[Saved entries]
== Segment start ==

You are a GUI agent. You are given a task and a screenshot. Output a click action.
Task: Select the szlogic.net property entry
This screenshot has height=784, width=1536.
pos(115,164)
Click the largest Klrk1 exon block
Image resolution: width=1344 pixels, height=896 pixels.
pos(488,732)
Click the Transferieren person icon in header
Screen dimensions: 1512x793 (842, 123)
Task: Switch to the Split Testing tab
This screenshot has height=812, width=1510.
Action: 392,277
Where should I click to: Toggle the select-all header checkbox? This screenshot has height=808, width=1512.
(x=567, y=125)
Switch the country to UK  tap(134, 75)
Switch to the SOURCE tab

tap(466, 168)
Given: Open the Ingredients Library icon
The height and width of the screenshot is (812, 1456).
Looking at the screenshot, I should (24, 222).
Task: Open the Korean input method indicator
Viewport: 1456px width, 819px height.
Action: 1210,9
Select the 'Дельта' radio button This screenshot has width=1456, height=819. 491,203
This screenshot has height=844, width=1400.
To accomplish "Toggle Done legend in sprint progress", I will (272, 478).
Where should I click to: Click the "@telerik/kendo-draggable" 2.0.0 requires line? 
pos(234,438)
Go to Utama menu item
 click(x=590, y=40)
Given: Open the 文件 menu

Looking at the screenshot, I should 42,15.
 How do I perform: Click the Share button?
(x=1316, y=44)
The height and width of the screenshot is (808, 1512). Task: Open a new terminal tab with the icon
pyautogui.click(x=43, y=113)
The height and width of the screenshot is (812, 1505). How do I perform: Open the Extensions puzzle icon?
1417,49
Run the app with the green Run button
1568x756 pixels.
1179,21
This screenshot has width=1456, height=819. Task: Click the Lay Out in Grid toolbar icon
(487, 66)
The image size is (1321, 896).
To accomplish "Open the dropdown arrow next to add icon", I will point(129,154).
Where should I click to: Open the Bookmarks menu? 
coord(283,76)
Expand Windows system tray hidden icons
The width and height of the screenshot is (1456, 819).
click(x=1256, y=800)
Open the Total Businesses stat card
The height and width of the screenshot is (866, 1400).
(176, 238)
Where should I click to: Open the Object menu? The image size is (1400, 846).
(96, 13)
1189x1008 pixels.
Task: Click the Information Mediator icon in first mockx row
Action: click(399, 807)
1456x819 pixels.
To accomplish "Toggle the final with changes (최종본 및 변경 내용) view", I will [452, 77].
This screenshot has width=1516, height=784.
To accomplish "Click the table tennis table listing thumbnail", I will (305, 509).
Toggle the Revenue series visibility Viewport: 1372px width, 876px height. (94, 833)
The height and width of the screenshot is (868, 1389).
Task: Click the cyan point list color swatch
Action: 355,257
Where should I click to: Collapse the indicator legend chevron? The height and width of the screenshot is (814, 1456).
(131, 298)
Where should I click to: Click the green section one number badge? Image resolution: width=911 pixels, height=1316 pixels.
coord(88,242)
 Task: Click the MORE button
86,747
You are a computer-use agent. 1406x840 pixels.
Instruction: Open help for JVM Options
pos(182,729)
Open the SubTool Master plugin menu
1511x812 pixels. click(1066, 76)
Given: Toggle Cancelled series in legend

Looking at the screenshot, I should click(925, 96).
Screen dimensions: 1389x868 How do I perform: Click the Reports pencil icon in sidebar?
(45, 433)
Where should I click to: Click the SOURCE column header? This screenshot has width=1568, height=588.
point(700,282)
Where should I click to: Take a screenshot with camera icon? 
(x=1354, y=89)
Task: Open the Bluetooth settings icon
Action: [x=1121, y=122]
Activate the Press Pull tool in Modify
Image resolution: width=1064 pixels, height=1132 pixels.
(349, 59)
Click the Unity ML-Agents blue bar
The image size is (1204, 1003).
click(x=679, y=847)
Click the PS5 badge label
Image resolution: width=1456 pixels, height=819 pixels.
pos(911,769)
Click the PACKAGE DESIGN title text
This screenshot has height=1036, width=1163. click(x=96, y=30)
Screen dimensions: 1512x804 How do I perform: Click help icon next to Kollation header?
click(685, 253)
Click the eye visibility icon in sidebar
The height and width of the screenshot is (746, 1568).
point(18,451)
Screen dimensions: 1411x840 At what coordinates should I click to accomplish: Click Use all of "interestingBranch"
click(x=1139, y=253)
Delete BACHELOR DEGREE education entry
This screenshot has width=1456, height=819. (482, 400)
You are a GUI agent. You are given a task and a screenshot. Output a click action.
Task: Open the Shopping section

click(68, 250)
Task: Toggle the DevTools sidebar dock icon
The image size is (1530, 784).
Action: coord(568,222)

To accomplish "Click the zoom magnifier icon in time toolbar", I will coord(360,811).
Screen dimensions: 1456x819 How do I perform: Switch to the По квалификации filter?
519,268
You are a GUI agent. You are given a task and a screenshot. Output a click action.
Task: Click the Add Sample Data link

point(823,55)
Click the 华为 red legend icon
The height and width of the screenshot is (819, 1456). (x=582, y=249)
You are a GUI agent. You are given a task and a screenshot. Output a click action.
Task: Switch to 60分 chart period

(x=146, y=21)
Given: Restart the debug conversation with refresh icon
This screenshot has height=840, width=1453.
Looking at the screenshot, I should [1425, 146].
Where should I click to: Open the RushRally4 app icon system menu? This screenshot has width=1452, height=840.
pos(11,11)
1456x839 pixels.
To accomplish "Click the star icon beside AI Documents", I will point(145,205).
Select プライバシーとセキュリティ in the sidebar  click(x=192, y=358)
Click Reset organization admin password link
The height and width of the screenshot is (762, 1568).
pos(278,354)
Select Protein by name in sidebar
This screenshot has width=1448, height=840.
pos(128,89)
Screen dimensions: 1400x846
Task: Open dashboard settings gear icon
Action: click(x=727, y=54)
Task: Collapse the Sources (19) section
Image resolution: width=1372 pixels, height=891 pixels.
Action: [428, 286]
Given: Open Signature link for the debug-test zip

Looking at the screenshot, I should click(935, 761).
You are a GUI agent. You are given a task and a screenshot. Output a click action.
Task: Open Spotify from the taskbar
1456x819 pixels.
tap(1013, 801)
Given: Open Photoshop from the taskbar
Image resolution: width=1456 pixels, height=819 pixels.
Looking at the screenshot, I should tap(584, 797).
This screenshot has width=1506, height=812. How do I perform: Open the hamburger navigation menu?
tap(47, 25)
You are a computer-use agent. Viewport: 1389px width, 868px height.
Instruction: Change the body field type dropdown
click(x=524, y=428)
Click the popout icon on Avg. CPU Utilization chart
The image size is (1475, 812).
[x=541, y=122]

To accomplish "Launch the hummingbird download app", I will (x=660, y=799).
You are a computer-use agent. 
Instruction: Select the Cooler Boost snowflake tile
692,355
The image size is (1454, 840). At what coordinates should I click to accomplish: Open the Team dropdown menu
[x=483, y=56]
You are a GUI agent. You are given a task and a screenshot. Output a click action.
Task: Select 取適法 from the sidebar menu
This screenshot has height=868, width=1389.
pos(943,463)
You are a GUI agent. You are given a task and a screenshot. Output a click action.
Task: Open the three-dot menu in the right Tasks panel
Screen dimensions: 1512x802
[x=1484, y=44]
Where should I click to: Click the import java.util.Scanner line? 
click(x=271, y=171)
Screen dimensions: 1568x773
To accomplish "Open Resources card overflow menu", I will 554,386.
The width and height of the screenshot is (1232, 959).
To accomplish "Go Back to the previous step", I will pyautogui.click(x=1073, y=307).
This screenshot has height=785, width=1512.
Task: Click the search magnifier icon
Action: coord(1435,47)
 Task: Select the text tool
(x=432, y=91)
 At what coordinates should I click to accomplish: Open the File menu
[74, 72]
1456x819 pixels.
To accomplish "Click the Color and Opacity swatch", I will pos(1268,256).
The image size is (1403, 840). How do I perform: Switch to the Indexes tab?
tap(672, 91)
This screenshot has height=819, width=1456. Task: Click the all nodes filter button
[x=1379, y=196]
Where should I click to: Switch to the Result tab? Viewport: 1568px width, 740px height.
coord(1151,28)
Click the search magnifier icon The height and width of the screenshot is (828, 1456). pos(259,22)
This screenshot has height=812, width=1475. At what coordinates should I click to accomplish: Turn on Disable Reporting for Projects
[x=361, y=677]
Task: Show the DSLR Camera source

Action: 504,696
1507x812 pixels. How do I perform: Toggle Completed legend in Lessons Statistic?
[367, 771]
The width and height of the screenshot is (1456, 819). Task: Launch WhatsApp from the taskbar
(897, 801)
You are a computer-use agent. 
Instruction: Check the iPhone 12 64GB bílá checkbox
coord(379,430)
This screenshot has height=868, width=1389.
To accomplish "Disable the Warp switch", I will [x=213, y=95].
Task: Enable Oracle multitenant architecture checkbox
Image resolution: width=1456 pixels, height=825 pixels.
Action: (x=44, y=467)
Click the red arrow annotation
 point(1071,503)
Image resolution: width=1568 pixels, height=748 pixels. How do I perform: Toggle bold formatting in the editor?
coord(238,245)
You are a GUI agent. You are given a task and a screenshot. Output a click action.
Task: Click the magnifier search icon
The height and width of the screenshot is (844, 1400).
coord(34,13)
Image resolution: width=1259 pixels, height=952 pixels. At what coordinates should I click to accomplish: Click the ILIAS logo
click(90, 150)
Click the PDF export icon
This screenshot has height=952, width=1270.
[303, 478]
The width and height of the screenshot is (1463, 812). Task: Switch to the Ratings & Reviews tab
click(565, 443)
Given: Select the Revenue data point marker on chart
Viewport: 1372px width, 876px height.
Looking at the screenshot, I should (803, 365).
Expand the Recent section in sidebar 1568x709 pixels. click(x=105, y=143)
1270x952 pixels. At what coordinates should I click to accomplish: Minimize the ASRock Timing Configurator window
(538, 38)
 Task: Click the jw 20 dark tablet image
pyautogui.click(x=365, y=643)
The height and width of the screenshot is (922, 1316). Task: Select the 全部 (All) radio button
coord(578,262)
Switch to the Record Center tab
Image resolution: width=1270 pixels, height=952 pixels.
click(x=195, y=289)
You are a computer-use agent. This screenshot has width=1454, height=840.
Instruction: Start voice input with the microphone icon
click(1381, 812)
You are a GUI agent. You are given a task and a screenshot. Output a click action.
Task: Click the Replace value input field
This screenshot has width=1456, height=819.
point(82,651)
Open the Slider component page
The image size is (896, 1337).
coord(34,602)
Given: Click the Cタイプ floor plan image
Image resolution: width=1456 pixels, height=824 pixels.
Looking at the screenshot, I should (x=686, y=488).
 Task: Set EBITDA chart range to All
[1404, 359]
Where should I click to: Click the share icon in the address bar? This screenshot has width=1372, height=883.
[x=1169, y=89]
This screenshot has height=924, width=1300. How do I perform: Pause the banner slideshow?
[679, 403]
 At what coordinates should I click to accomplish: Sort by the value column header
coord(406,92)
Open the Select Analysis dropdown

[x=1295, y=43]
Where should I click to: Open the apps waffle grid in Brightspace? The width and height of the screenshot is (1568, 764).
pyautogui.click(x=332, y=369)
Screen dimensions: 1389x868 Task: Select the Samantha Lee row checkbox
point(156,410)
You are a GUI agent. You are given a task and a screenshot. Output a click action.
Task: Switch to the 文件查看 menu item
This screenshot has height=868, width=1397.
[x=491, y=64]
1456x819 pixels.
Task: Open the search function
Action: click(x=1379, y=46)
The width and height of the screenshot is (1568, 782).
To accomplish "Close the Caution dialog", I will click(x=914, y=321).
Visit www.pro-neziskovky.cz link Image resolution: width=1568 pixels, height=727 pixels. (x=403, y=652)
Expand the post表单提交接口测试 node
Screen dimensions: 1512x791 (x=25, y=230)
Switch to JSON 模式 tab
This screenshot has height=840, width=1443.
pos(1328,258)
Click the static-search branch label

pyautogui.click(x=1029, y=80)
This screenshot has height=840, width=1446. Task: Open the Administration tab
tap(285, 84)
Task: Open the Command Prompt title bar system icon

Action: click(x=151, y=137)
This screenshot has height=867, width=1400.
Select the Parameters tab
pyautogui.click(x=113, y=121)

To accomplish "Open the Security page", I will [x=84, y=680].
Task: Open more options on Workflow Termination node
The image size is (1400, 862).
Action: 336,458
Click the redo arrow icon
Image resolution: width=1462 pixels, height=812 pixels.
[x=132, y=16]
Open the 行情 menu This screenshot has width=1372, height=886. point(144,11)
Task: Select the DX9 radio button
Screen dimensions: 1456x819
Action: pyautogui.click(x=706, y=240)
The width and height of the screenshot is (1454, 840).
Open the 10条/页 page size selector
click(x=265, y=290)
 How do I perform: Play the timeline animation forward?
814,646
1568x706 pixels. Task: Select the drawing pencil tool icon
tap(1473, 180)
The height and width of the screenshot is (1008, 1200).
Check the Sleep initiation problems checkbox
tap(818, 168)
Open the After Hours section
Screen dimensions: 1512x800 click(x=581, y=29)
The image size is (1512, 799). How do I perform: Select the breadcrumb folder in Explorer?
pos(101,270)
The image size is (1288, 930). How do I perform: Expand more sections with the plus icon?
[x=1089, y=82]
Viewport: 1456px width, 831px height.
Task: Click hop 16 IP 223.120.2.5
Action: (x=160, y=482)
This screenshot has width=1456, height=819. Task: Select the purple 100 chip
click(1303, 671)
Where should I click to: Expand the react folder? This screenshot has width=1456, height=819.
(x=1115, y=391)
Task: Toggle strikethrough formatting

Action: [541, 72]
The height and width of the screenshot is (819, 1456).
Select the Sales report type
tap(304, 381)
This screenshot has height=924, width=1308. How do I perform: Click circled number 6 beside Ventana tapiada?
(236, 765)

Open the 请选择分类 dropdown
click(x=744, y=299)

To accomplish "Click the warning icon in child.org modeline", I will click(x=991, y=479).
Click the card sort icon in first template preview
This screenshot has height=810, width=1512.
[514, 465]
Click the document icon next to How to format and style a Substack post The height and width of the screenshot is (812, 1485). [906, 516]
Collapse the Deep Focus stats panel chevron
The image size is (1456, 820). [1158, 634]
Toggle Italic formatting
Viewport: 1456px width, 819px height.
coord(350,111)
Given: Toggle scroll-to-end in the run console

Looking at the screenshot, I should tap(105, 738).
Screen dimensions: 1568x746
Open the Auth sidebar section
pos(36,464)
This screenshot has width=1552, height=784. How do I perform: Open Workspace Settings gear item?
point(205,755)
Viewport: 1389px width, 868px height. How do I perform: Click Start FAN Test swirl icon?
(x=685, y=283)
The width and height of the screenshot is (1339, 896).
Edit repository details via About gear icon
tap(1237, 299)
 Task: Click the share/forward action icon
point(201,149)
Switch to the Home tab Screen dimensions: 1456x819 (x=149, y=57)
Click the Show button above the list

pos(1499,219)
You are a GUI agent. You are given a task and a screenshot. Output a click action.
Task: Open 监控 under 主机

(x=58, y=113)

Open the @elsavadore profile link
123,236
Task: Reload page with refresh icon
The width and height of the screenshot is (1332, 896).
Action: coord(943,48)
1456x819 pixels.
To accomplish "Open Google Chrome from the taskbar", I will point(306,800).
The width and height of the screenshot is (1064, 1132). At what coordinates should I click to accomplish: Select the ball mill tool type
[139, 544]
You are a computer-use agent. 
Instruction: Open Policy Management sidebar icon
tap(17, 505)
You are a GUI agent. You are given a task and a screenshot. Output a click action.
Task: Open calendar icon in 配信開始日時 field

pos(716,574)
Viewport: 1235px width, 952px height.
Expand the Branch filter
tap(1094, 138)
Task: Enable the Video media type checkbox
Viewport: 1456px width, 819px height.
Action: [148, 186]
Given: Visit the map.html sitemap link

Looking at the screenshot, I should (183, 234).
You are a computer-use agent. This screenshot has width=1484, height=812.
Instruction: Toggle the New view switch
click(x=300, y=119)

== Segment end ==

§ **YOUR INSTRUCTIONS**: An exact copy of every line from the one containing "The width and height of the screenshot is (1339, 896)." through the last line of the entries is required; please add nothing.

§ **REPLY TO THE EXERCISE**:
The width and height of the screenshot is (1339, 896).
Edit repository details via About gear icon
tap(1237, 299)
 Task: Click the share/forward action icon
point(201,149)
Switch to the Home tab Screen dimensions: 1456x819 (x=149, y=57)
Click the Show button above the list

pos(1499,219)
You are a GUI agent. You are given a task and a screenshot. Output a click action.
Task: Open 监控 under 主机

(x=58, y=113)

Open the @elsavadore profile link
123,236
Task: Reload page with refresh icon
The width and height of the screenshot is (1332, 896).
Action: coord(943,48)
1456x819 pixels.
To accomplish "Open Google Chrome from the taskbar", I will point(306,800).
The width and height of the screenshot is (1064, 1132). At what coordinates should I click to accomplish: Select the ball mill tool type
[139, 544]
You are a computer-use agent. 
Instruction: Open Policy Management sidebar icon
tap(17, 505)
You are a GUI agent. You are given a task and a screenshot. Output a click action.
Task: Open calendar icon in 配信開始日時 field

pos(716,574)
Viewport: 1235px width, 952px height.
Expand the Branch filter
tap(1094, 138)
Task: Enable the Video media type checkbox
Viewport: 1456px width, 819px height.
Action: [148, 186]
Given: Visit the map.html sitemap link

Looking at the screenshot, I should (183, 234).
You are a computer-use agent. This screenshot has width=1484, height=812.
Instruction: Toggle the New view switch
click(x=300, y=119)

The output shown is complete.